*Exercise brief*
Scan the entries below and count the lines holding the string "icon". Supply only the number.

___ Material for this exercise

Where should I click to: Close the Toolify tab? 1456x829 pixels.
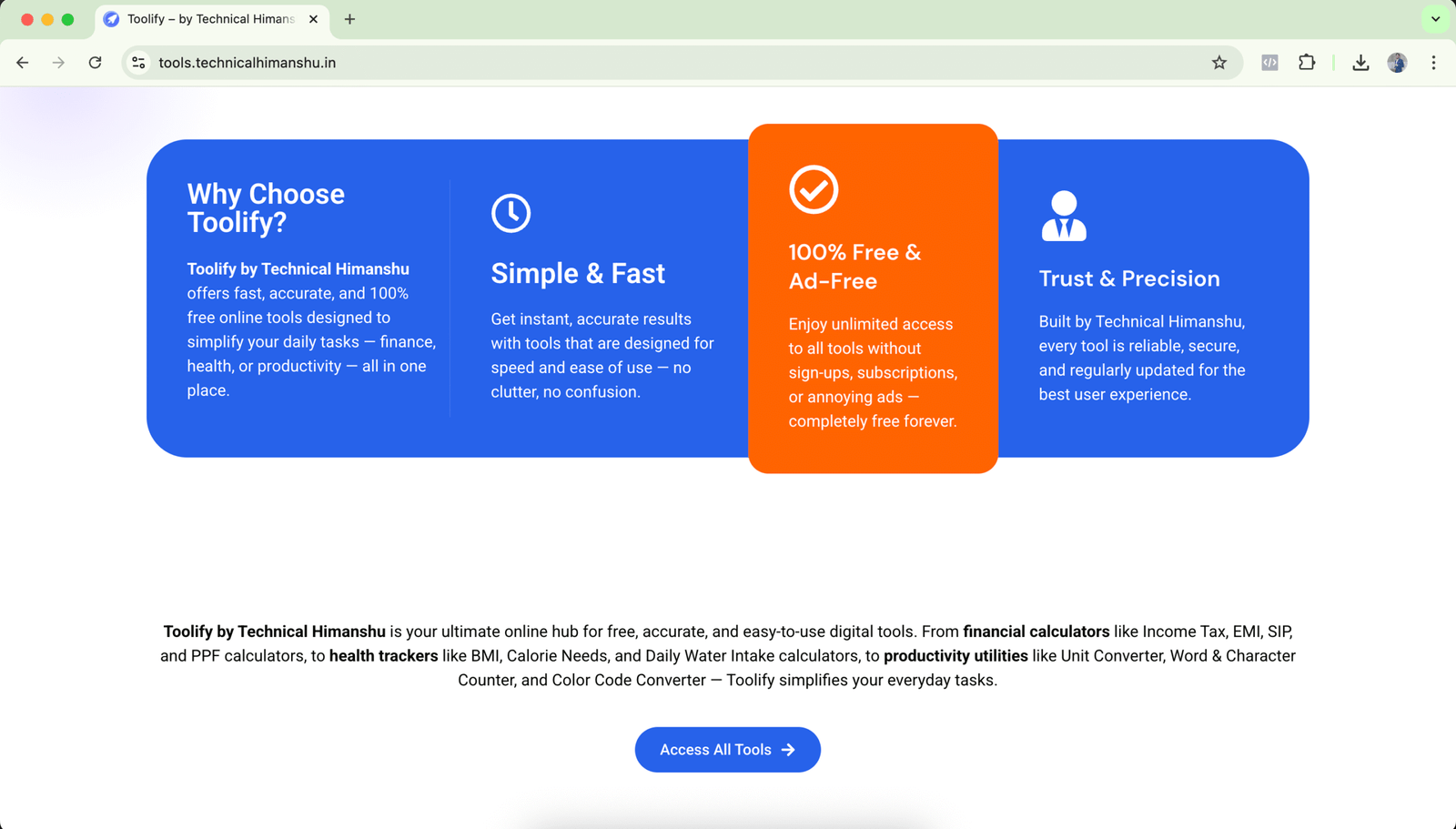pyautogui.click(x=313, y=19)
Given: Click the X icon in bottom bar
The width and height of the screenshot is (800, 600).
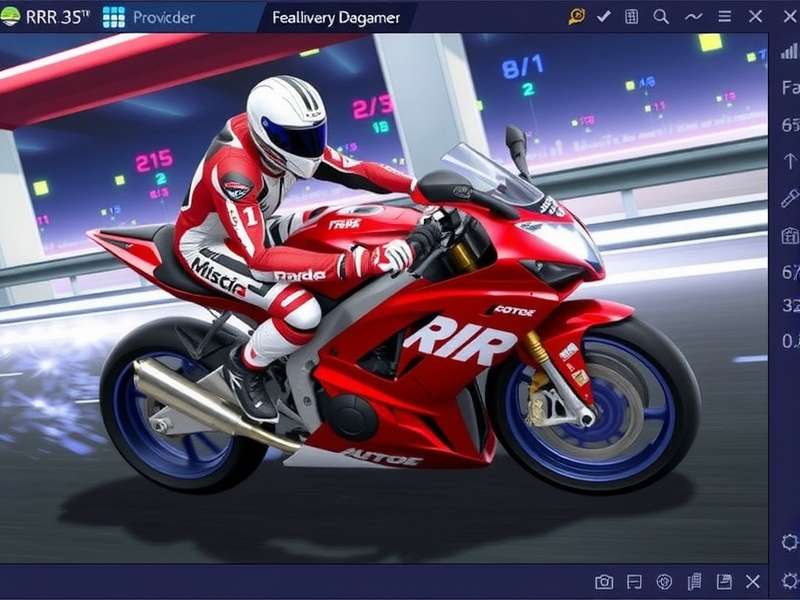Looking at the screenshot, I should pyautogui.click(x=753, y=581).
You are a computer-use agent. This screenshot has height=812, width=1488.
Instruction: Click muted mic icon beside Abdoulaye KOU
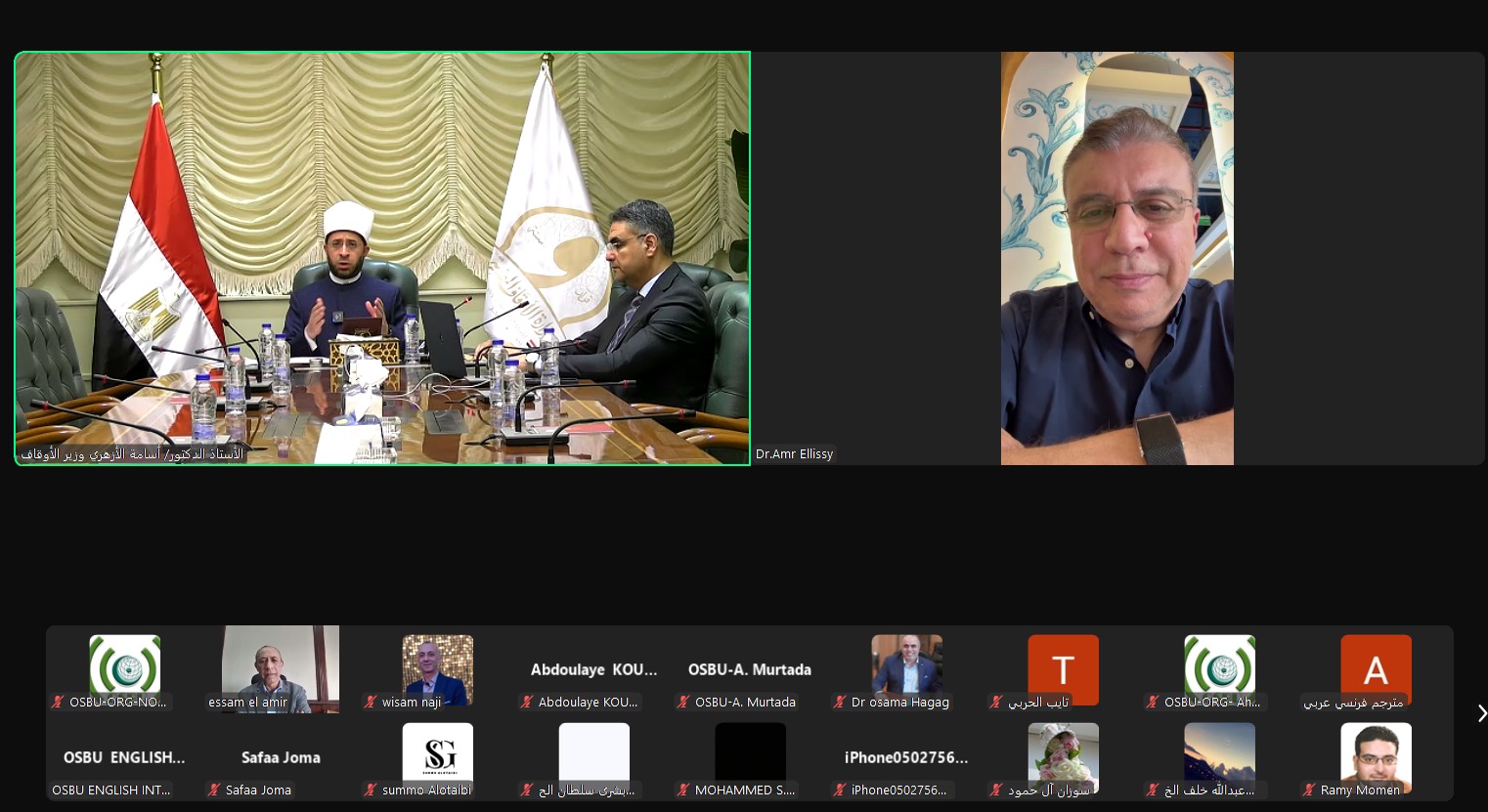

______

*Task solution*
2